## WHAT YOU SHOULD DO
In the records below, the line containing "a deck installer (216, 2254)" is the first to keep. Retype it and all later lines exactly, through the end.

·····

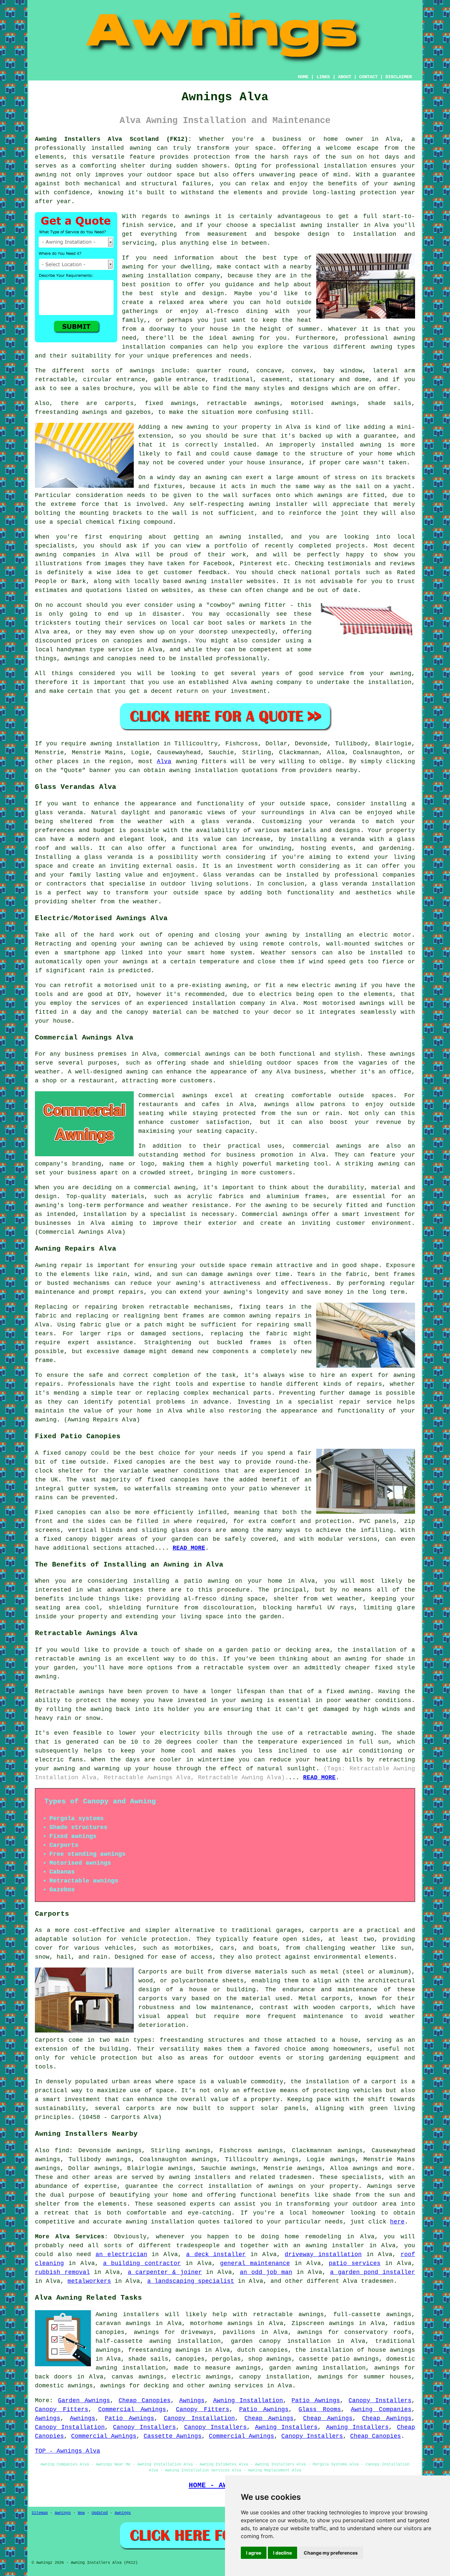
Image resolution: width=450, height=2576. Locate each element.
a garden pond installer (372, 2272)
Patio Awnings (316, 2400)
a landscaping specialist (190, 2281)
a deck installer (216, 2254)
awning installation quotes (173, 2222)
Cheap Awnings (269, 2418)
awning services (236, 2385)
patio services (354, 2263)
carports (324, 1930)
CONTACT (368, 76)
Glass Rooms (319, 2409)
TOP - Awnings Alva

·····

## SOLUTION
a deck installer (216, 2254)
awning installation quotes (173, 2222)
Cheap Awnings (269, 2418)
awning services (236, 2385)
patio services (354, 2263)
carports (324, 1930)
CONTACT (368, 76)
Glass Rooms (319, 2409)
TOP - Awnings Alva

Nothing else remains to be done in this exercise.